04
de janeiro de 2015 | N° 18032
MARTHA
MEDEIROS
Pensar nunca funcionou
O
músico uruguaio Socio compôs uma balada linda que se chama Fan de Faith no More
e que escuto com frequência, apesar de uma parte da letra me intrigar. Lá pelo
meio da canção ele diz pensar nunca funcionou, e a cada vez que ouço esse
verso, penso: não, Socio, não é bem assim.
Logo
me ocorrem várias experiências que vivi que só foram compreendidas através do
pensamento, e todas as boas conversas que tive com amigos e que resultaram em
mudanças de pensamento, e tudo o que escrevi movida pelos meus pensamentos, e
todas as noites em que perdi o sono por causa dos meus pensamentos, e todos os
filósofos que formataram e deram sentido aos meus pensamentos, e todas as
consultas ao psicanalista em que meus pensamentos foram cirurgicamente
dissecados, e todas as discussões que brotaram porque meus pensamentos não
combinavam com os dos outros, e todas as escolhas que fiz só depois que o meu
pensamento autorizou, sem falar na superioridade que o ser humano se outorga
por ter o privilégio de pensar e os bichos não.
Com
que topete vem alguém dizer que pensar nunca funcionou? A maior prova de que
pensar funciona é que depois de muito pensar nesse verso acabei chegando à conclusão
de que ele revela uma verdade, só que foi mal transmitida.
Pensar
demais nunca funcionou. Faltou o advérbio de intensidade.
Pensar,
a gente pensa mesmo que não queira.

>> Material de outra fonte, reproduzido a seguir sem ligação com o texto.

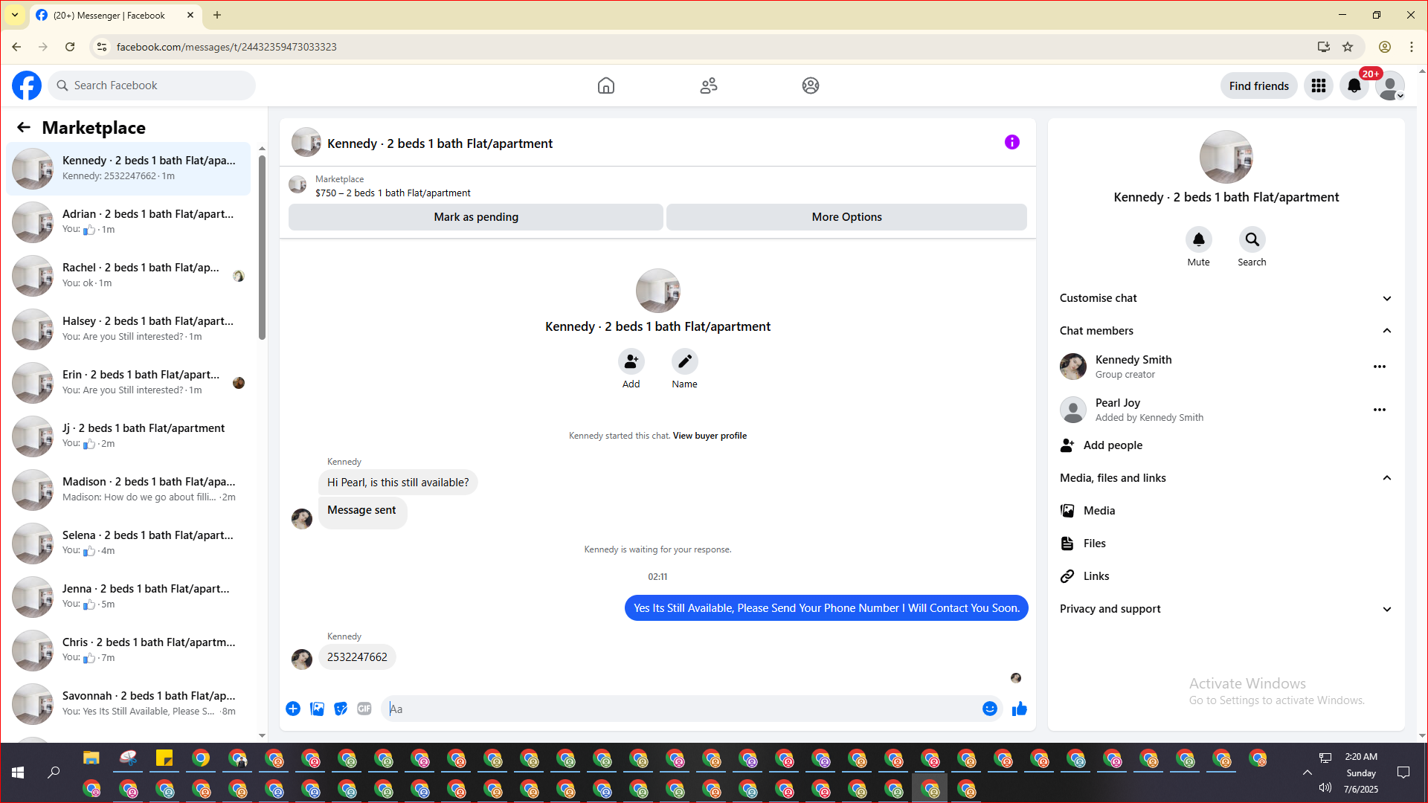The width and height of the screenshot is (1428, 803).
Task: Open the Friends tab in top navigation
Action: 708,86
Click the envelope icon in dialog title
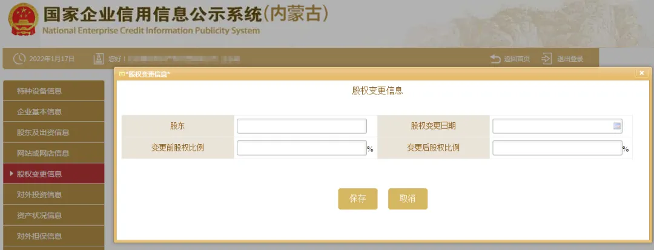 click(122, 74)

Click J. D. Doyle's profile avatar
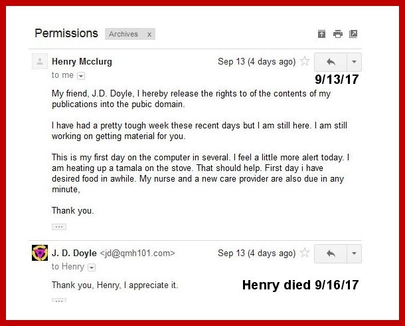pyautogui.click(x=40, y=253)
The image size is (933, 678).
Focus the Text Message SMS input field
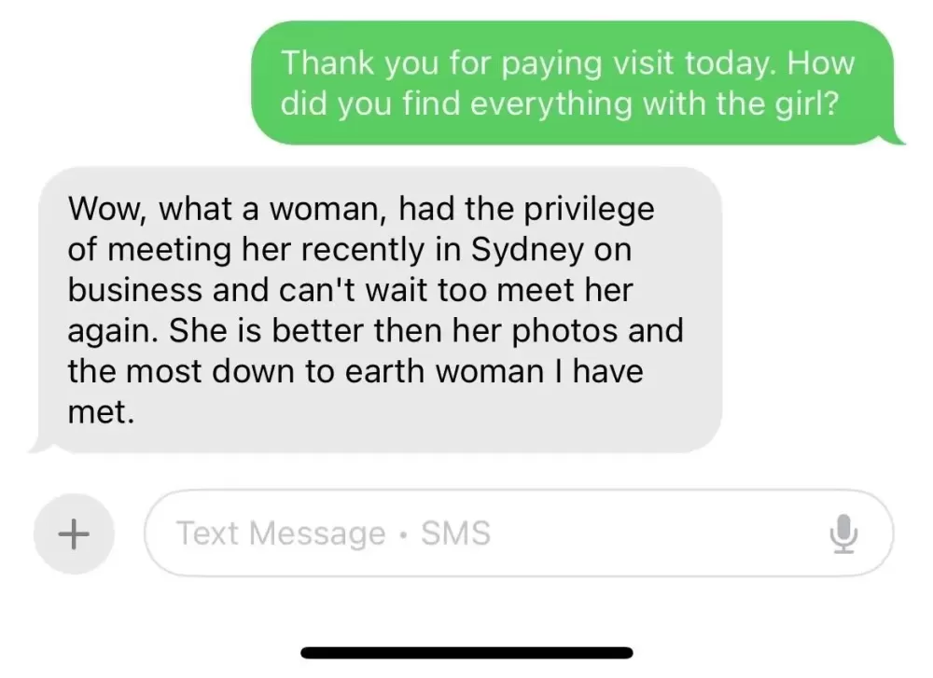[518, 533]
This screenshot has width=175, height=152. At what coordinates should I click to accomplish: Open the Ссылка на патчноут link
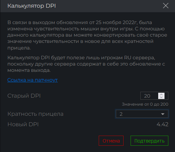(x=33, y=80)
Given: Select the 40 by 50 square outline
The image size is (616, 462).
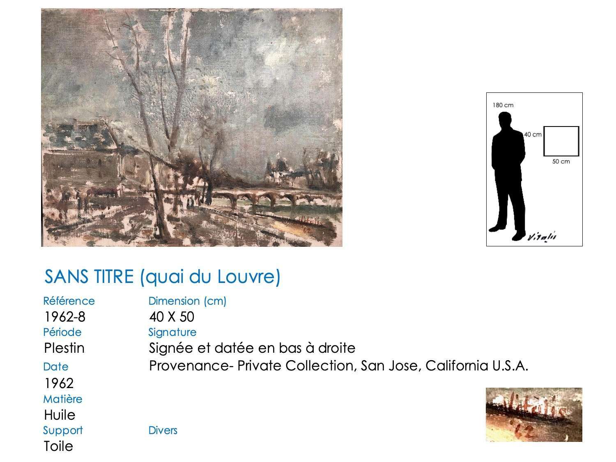Looking at the screenshot, I should (561, 141).
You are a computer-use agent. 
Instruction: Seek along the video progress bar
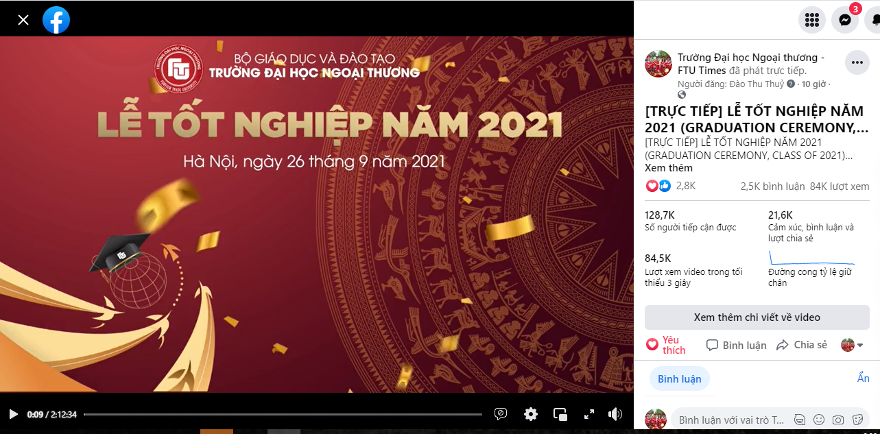click(283, 414)
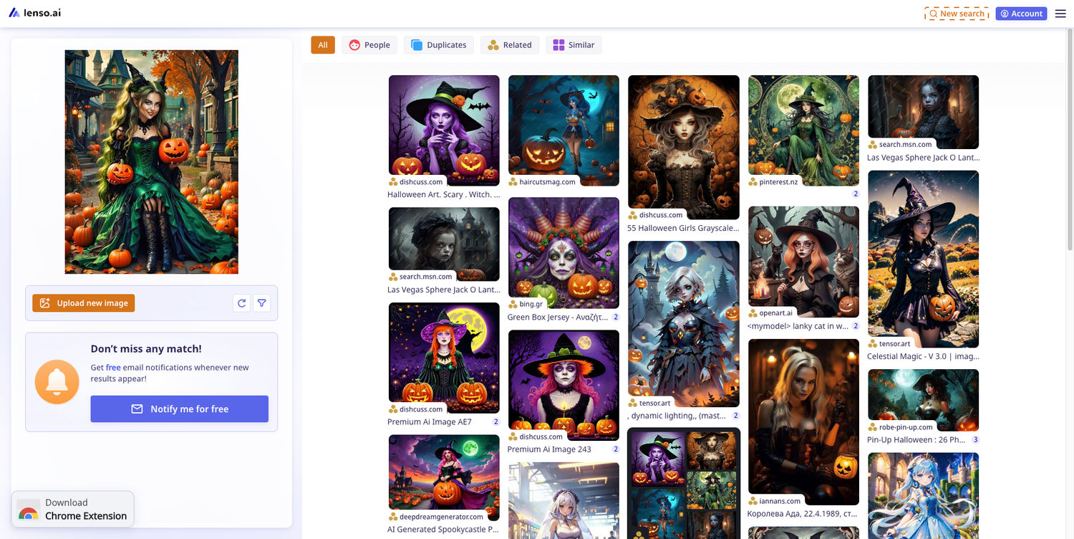Click Upload new image button
1074x539 pixels.
tap(84, 303)
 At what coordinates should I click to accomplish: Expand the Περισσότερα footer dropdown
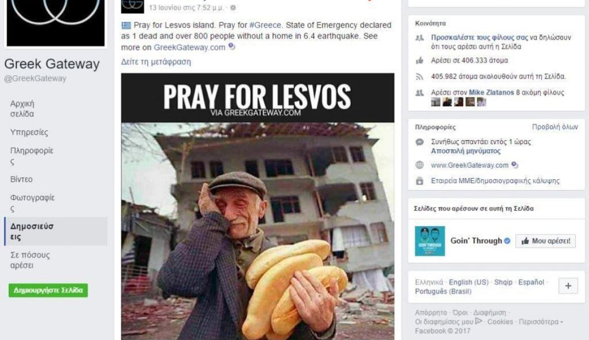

Estamos condenados à atividade cerebral,
cada um fazendo bom uso ou mau uso dos neurônios que têm. Não é a isso que
Socio se refere na música, imagino. Ele se refere a pensar demais. O demais
ficou subentendido, é o que deduzo.
Pensar
demais é uma insanidade, o que explica o fato de nós, mulheres, sermos todas
meio dementes. Pensar demais é um autoboicote, pois depois que se atravessa a
fronteira do pensamento controlado e se entra no território do pensamento
obsessivo a cabeça da criatura começa a fundir e a soltar fumacinha, até a
explosão final.
Pensando
demais, a gente ultrapassa a sensatez e vai dar numa zona de turbulência que
faz alguns parafusos se soltarem da fuselagem. A coerência desaparece e a
fantasia assume o manche. Deveria haver uma sinalização de alerta quando a
gente começa a pensar demais: desastre a 100 metros , desastre a 50 metros , desastre na próxima
curva – pare!
Pensar
demais é desperdiçar um tempo em que você poderia estar amando demais, se
divertindo demais e levando a vida a sério de menos. É uma corrida em que
sempre se passa voando pelo ponto de chegada, perdendo o rumo. É não ter freio
para evitar o descarrilamento de ideias que nunca serão recolhidas, ficarão
largadas na pista, sem dono. Pensar demais é uma estrada sem limite de
velocidade, um convite ao desatino.
É o
que penso. Moderadamente, como é recomendável.